Las mujeres lo obedecieron enseguida, corrieron hacia él,
lo acariciaron y terminaron rápidamente sus cartas. Después, los tres
abandonaron la casa juntos, cosa que no habían hecho desde hacía meses, y se
marcharon al campo, fuera de la ciudad, en el tranvía. El vehículo en el que
estaban sentados solos estaba totalmente iluminado por el cálido sol. Recostados
cómodamente en sus asientos, hablaron de las perspectivas para el futuro y
llegaron a la conclusión de que, vistas las cosas más de cerca, no eran malas en
absoluto, porque los tres trabajos, a este respecto todavía no se habían
preguntado realmente unos a otros, eran sumamente buenos y, especialmente, muy
prometedores para el futuro. Pero la gran mejoría inmediata de la situación
tenía que producirse, naturalmente, con más facilidad con un cambio de casa;
ahora querían cambiarse a una más pequeña y barata, pero mejor ubicada y, sobre
todo, más práctica que la actual, que había sido escogida por Gregorio.

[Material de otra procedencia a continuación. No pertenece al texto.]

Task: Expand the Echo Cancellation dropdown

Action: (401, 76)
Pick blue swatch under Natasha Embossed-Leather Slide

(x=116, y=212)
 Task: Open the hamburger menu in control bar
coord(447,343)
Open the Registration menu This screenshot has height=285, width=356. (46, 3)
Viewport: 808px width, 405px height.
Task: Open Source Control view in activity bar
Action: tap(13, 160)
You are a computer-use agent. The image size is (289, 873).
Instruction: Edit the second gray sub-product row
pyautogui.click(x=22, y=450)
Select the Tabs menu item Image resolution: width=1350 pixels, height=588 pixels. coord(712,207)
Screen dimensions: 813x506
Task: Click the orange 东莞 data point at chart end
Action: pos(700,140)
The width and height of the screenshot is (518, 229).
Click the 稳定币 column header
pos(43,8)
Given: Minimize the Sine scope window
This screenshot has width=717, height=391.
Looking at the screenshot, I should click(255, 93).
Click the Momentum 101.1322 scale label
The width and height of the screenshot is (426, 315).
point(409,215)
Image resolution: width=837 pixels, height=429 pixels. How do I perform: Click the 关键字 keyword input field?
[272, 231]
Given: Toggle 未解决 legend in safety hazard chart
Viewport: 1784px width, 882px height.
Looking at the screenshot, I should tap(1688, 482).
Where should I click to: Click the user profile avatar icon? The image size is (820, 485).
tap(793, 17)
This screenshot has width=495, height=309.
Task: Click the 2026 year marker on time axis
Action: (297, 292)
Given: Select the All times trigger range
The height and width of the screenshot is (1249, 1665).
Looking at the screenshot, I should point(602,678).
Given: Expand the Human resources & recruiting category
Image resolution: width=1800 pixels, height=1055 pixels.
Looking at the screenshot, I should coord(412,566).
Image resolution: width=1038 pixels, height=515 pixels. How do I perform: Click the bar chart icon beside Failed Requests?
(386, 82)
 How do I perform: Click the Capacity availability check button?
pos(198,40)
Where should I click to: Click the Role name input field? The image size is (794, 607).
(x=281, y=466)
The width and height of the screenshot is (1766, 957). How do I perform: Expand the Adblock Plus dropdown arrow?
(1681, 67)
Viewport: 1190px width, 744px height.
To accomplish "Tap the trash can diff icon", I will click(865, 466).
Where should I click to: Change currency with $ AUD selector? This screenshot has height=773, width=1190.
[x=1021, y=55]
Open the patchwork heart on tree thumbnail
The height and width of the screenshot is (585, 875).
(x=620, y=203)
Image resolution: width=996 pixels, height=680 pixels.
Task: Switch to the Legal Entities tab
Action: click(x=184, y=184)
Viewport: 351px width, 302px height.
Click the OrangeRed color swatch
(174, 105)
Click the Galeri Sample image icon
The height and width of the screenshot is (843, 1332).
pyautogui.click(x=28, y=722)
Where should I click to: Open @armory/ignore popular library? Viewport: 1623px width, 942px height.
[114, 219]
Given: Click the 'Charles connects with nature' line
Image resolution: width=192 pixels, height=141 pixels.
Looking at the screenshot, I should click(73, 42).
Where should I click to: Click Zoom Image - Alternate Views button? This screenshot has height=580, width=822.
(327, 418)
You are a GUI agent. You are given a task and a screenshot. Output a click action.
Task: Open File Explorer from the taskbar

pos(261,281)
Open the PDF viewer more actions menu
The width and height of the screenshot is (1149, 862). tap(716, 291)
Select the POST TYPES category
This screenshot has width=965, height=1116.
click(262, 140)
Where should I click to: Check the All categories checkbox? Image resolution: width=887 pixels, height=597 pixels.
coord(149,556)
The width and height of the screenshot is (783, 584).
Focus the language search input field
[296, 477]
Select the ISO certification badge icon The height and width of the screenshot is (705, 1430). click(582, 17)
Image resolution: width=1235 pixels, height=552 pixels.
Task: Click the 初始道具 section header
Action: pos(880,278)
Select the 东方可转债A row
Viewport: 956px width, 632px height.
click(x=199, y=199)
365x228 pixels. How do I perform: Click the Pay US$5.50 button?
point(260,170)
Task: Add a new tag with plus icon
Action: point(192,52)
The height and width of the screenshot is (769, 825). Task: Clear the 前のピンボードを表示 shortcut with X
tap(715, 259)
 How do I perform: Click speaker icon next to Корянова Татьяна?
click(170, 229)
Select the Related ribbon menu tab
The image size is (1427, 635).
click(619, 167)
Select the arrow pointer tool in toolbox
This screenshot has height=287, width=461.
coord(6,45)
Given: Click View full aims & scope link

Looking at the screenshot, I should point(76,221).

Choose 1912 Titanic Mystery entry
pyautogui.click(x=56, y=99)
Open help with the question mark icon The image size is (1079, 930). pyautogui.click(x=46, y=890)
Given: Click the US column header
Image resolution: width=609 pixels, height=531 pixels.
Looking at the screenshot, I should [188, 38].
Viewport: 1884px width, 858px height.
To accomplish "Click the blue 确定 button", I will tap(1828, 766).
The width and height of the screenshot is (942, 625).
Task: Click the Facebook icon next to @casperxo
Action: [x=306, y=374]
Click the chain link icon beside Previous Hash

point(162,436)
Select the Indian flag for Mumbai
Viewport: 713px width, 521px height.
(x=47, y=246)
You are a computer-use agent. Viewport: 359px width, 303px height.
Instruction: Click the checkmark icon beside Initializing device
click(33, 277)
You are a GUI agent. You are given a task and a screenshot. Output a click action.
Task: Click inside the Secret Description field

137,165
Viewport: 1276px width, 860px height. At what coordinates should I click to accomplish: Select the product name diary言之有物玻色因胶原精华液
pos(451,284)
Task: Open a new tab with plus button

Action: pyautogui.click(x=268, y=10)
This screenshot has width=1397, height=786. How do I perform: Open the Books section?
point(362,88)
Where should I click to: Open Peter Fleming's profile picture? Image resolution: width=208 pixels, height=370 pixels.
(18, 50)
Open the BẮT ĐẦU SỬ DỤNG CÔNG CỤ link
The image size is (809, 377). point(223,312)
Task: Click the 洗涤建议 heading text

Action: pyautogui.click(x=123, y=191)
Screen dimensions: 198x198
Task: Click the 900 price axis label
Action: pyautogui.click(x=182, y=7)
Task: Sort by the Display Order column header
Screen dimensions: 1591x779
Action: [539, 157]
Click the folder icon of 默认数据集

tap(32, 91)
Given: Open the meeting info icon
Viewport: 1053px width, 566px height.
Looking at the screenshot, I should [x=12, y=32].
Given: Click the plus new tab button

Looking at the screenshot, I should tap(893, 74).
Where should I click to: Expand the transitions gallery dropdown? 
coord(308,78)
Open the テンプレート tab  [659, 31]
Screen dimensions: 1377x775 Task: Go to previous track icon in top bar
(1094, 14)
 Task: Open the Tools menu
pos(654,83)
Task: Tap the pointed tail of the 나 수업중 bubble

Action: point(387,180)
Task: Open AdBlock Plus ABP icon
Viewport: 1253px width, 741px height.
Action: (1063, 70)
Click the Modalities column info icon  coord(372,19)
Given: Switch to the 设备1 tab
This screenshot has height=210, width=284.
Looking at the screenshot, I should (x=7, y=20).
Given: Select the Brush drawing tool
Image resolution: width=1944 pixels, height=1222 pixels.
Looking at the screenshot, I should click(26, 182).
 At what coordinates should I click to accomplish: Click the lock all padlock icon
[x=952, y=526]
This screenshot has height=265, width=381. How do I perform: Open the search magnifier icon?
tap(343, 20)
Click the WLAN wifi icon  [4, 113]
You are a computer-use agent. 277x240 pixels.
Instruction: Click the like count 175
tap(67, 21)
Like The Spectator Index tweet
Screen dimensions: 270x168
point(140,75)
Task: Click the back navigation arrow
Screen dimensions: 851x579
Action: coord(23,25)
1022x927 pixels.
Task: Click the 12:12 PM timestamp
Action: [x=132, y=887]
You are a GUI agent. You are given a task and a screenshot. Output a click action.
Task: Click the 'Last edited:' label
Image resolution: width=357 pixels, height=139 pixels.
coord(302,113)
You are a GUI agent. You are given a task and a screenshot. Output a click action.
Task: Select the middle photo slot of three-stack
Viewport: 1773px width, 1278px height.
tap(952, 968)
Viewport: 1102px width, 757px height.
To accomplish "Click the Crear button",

Mientras hablaban así, al señor y a la señora Samsa se
les ocurrió casi al mismo tiempo, al ver a su hija cada vez más animada, que en
los últimos tiempos, a pesar de las calamidades que habían hecho palidecer sus
mejillas, se había convertido en una joven lozana y hermosa. Tornándose cada vez
más silenciosos y entendiéndose casi inconscientemente con las miradas, pensaban
que ya llegaba el momento de buscarle un buen marido, y para ellos fue como una
confirmación de sus nuevos sueños y buenas intenciones cuando, al final de su
viaje, fue la hija quien se levantó primero y estiró su cuerpo joven.